Vice president of Brazil’s Rio Grande do Sul Beekeeping Association, Aldo Machado, said that his bee colony had been decimated a mere 48 hours after the insects first showed signs of illness.
The die-off has been pinned on a deadly concoction of pesticides, reported Bloomberg.
Most of the dead bees showed traces of Fipronil, an insecticide banned by the European Union and classified as a potential human carcinogen by the US Environmental Protection Agency.
Researchers have blamed the use of pesticides – chemical substances which are used to kill pests.
Bees have a really important role in the food chain – with around one-third of the food we eat relying on pollination mainly by bees.
These include fruits and vegetables such as avocados, broccoli and cherries.
What’s happened to the Brazilian bees?
The main cause of death for these bees has been the use of pesticides containing products that are banned in Europe, such as neonicotinoids and fipronil.
The EU imposed an almost total ban on neonicotinoids last April because of the serious harm it could cause to bees.
But in the same year Brazil lifted restrictions on pesticides – despite opposition from environmentalists who called it the “poison package”.
The use of pesticides in Brazil has increased, according to Greenpeace, with 193 products containing chemicals banned in the EU being registered in Brazil in the last three years.

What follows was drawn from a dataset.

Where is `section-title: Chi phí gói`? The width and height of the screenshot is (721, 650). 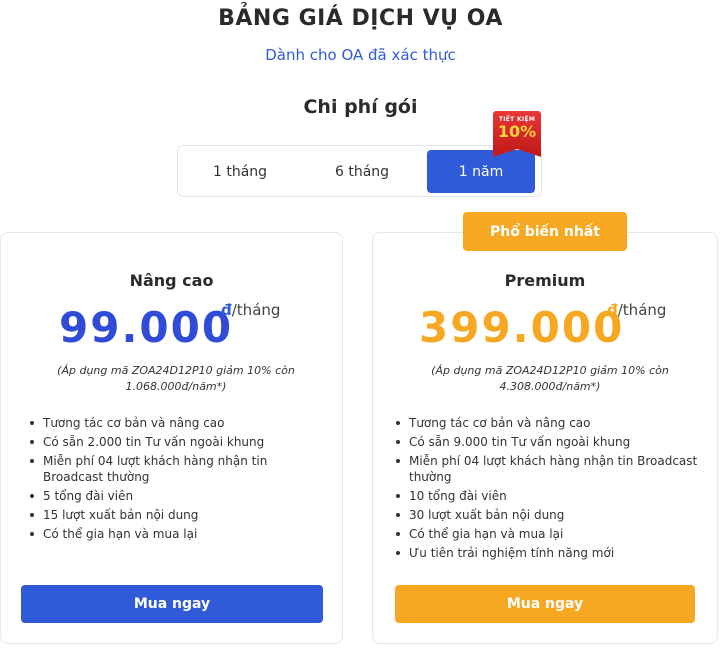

The country uses pesticides because its economy is so reliant on agriculture.
The EU had imposed a total ban on neonicotinoids in April 2018, a group of insecticides particularly toxic to bees.
However, later in 2018, Brazilian congress approved a controversial bill to lift a ban on these pesticides, despite strong opposition from environmentalists, according to BBC.

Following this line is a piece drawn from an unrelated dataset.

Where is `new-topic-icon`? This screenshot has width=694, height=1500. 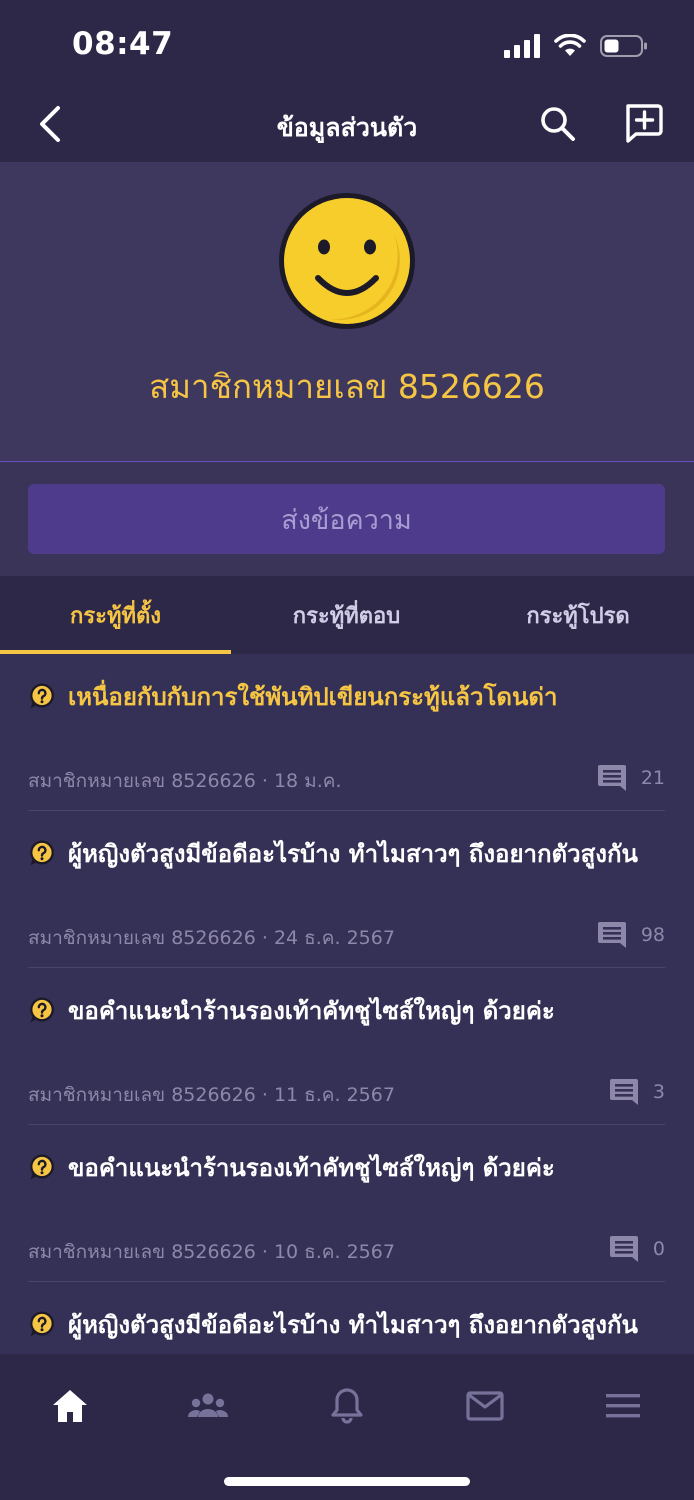 new-topic-icon is located at coordinates (643, 123).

Bloomberg reported that since January, Brazil permitted sales of a record 290 pesticides, 27 per cent higher than the previous year.
Additionally, international environmental non-profit Greenpeace reported that 40 per cent of Brazil’s pesticides are “highly or extremely toxic”, and 32 per cent of these are banned in the EU.
In the run-up to his presidency, Bolsonaro received strong support from agribusinesses, and promised to abolish Brazil’s environmental agency IBAMA, a promise which he seems to be making good on.
What’s the story globally?
Things aren’t looking good for bees around the world.
In the United States, beekeepers lost four in 10 of their honeybee colonies in the past year, making it the worst winter on record.
In Russia 20 regions reported mass bee deaths, with officials also warning it could mean 20% less honey being produced.
At least one million bees died in South Africa in November 2018, with fipronil being blamed.
And countries such as Canada, Mexico, Argentina and Turkey have all also reported mass die-offs of bees in the last 18 months.
Unfortunately, humanity is in the midst of an insect extinction, with more than 40 per cent of insect species declining, according to The Guardian. Population declines of bees can ultimately result in a collapse of the global food production industry.